→ Task instructions
(A) List every person named in the "A short history of food preservation" section of the canning article.
(B) Go on with the article about home canning, picking up after its final sentence.

→ Excerpted passage
============================================================

Anthony Deich of Pipe, in his fruit cellar with his canned items he holds a bottle of wine he produced from grapes grown in the garden behind his home. / Patrick Flood / Action Reporter Media
A short history of food preservation
• In 1795, Napoleon Bonaparte offered a reward for whomever could develop a safe, reliable food preservation method for his constantly traveling army. Nicholas Appert took on the challenge, and about 15 years later introduced a method that involved heat-processing food in glass jars reinforced with wire and sealing them with wax.
• By 1810, Englishman Peter Durand had introduced a method for sealing food in "unbreakable" tin cans. The first commercial canning establishment in the U.S. was started in 1912 by Thomas Kensett.
• By the time of the U.S. Civil War glass food preservation jars with metal clamps and replaceable rubber rings had been invented.
• In 1858, John Mason invented a glass container with a screw-on thread molded into its top, and a lid with a rubber seal. Meanwhile in the late 1800's, William Charles Ball and his brothers got into the food preservation jar business and quickly became leaders in the industry.
• Alexander Kerr invented the easy-to-fill wide mouth canning jar in 1903 (an innovation that the Ball brothers quickly duplicated). Kerr came up with a metal disk with a similar gasket, held in place by a threaded metal ring. The modern 2-piece canning lid was born.
Joyce Kindschuh believes in the old adage: “24 hours from vine to brine.”
She’s talking about pickles — garlic dill pickles to be exact. The kind that crunch and snap in your mouth.
Canning enthusiasts are currently surrounded by cucumbers and busy with boiling water baths and sprigs of fresh dill. They are eager and chomping at the bit for tomatoes to ripen, and this year’s crop around Fond du Lac looks to be promising after the drought of 2012.
“When you preserve your own food, it tastes better than anything you can buy in a store,” said the 83-year old South Byron resident.
The local UW-Extension is offering a lunchtime series on canning and food preservation from noon to 1 p.m. on Aug. 5, 19 and 26.
“Preserving food from your garden or farmers markets during the summer can make for quick and delicious family meals later on,” said Barbara Ingham, University of Wisconsin Extension food safety specialist.
Generation to generation
Marianne Timblin lives on Lake Winnebago and has been canning for 76 years. Like Joyce, she learned the art from her mother and at age 76 she still loves a steaming kitchen — even in summer — if it means piles of ripe tomatoes and glass canning jars.

============================================================

→ Provided data
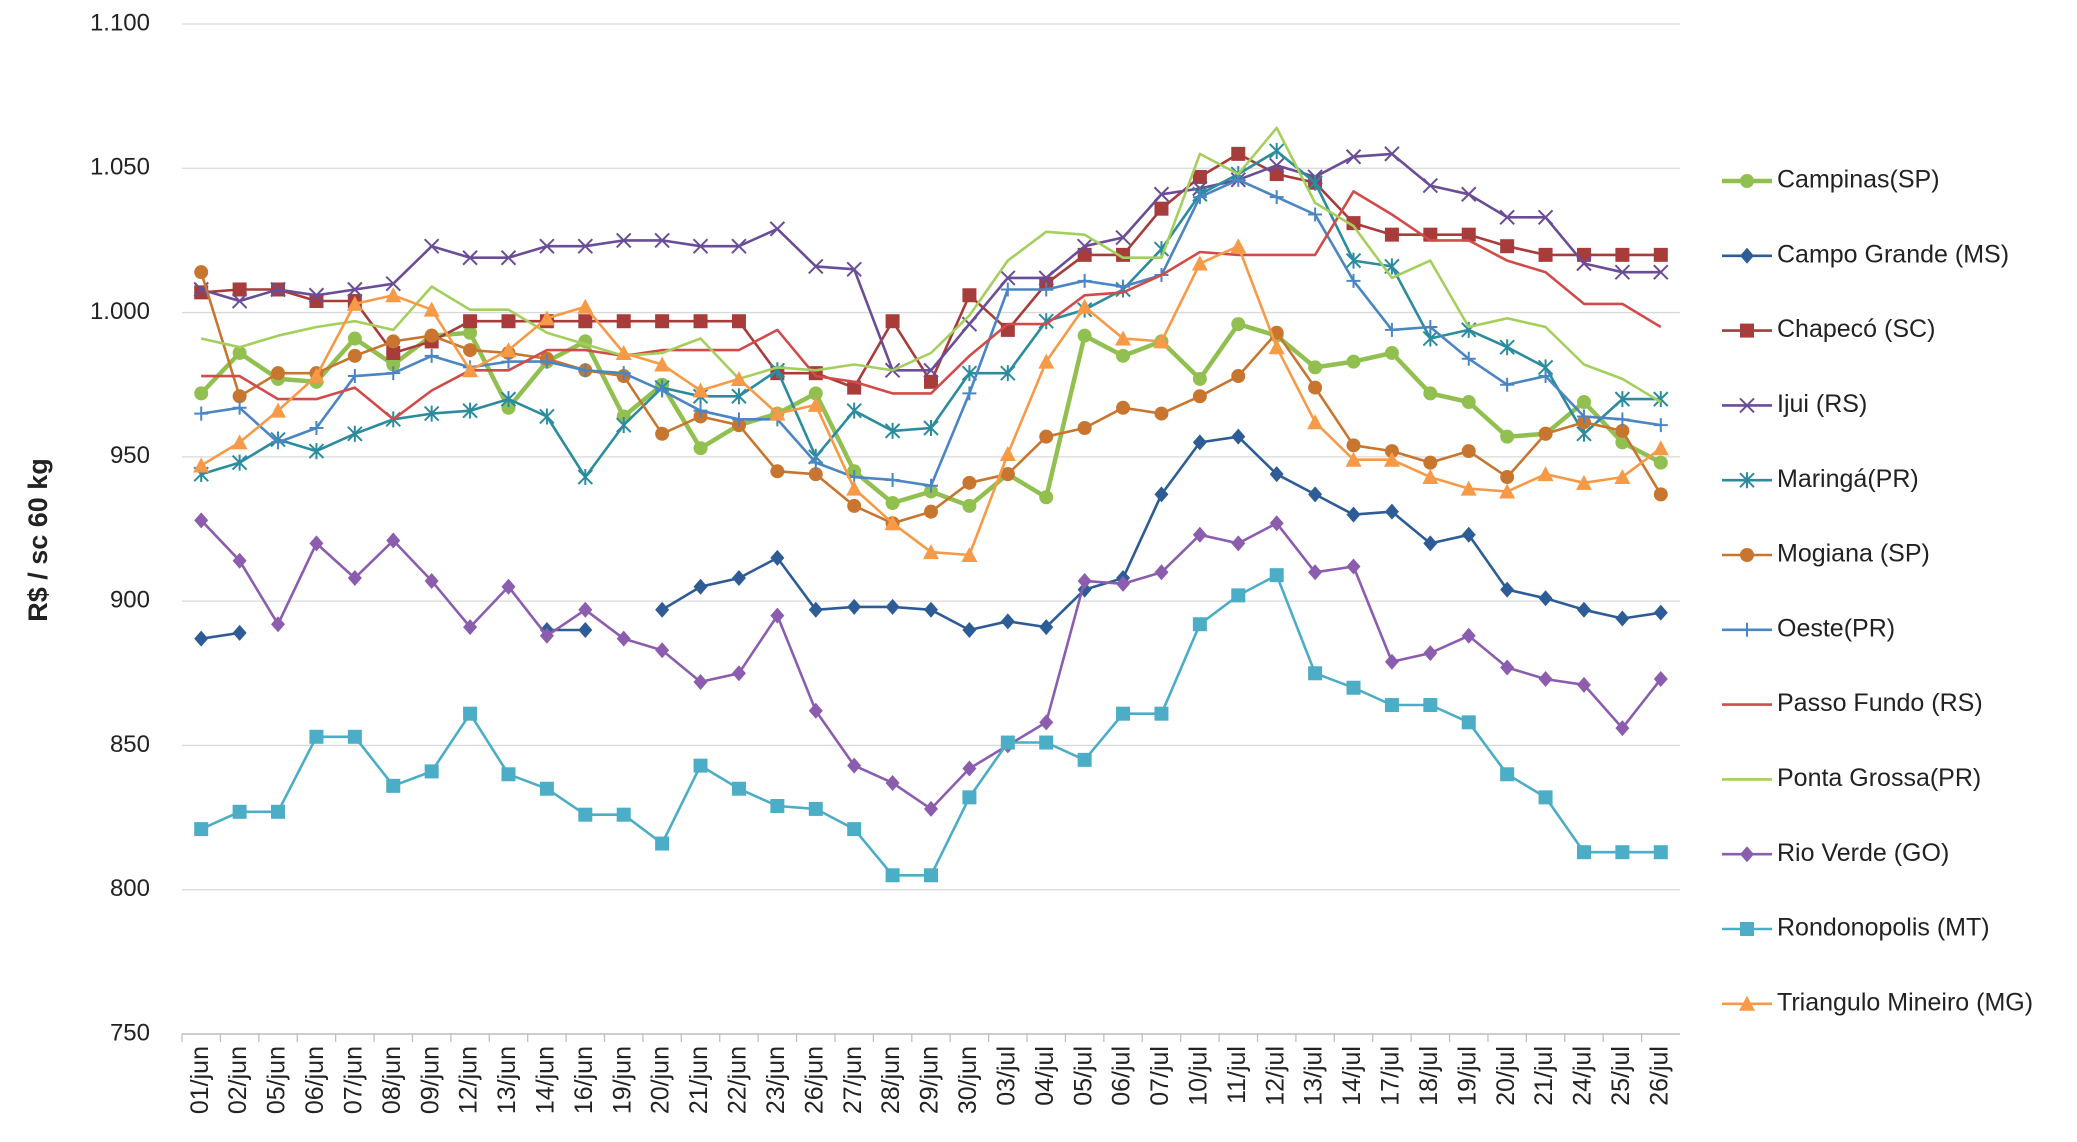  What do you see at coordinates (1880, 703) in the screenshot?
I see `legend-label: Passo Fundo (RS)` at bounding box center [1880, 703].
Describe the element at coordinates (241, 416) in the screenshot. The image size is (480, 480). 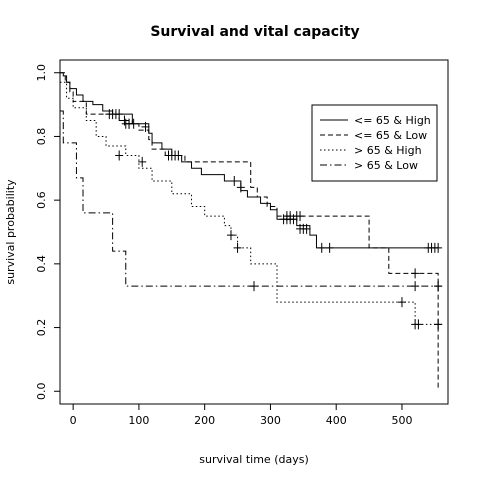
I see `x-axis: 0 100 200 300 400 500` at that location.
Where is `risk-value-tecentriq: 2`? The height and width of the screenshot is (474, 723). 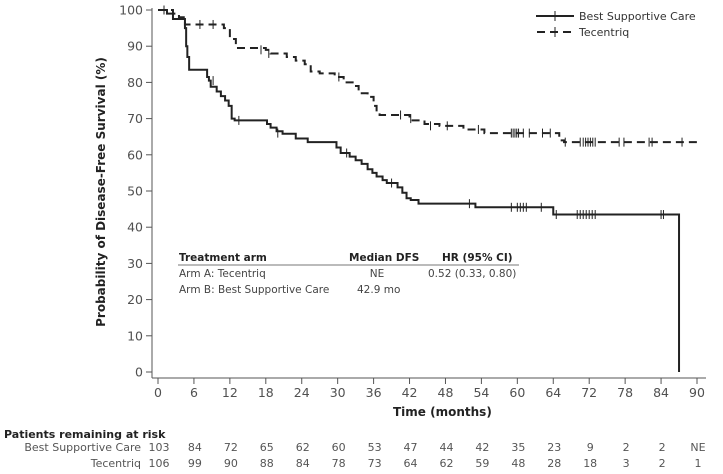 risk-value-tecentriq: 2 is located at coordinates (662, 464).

============================================================

→ Answers by item number
(A) Napoleon Bonaparte, Nicholas Appert, Peter Durand, Thomas Kensett, John Mason, William Charles Ball, Alexander Kerr

(B)
“I get the produce fresh from the farmer’s market and make it right away. That’s what makes the difference,” she said.
On land close to Lake Winnebago, Anthony and Rachel Deich of Pipe grow enough produce to can about 400 quarts of foodstuff per year. They have 100 grape plants, strawberry, blackberry and raspberry patches, rows and rows of vegetables, fruit trees, pots of herbs and hops to make their own beer.
Growing up Anthony followed his grandpa around when he worked at J.W. Jung Seed Co. in Randolph.
“Every time I smell a dirty root cellar, it takes me back,” he said.
Canning brings the family together, Rachel said. Nothing they grow goes to waste.
“We talk about our day when we are working together and the kids are at the sink, pulling the seeds out of tomatoes,” she said.
When all the tomatoes ripen it isn’t unusual to find Anthony getting his last batch in the canner at 1 a.m., about the time Rachel comes home from work from her job at Agnesian Healthcare.
“Some people take trips, go camping, but this is our summer fun,” Anthony said.
Patience is critical
There is no hurrying the canning process, Timblin asserts. Steps must be followed and everything must be clean and sterile, with boiling hot water baths to ensure that the jars seal properly.
She doesn’t compare the cost of her “put up” preserved food to commercially canned produce because, she said, she would never, ever open a can of tomatoes purchased from the store. Raised on a farm near Dotyville, Timblin recalls her mother canning everything during the Great Depression.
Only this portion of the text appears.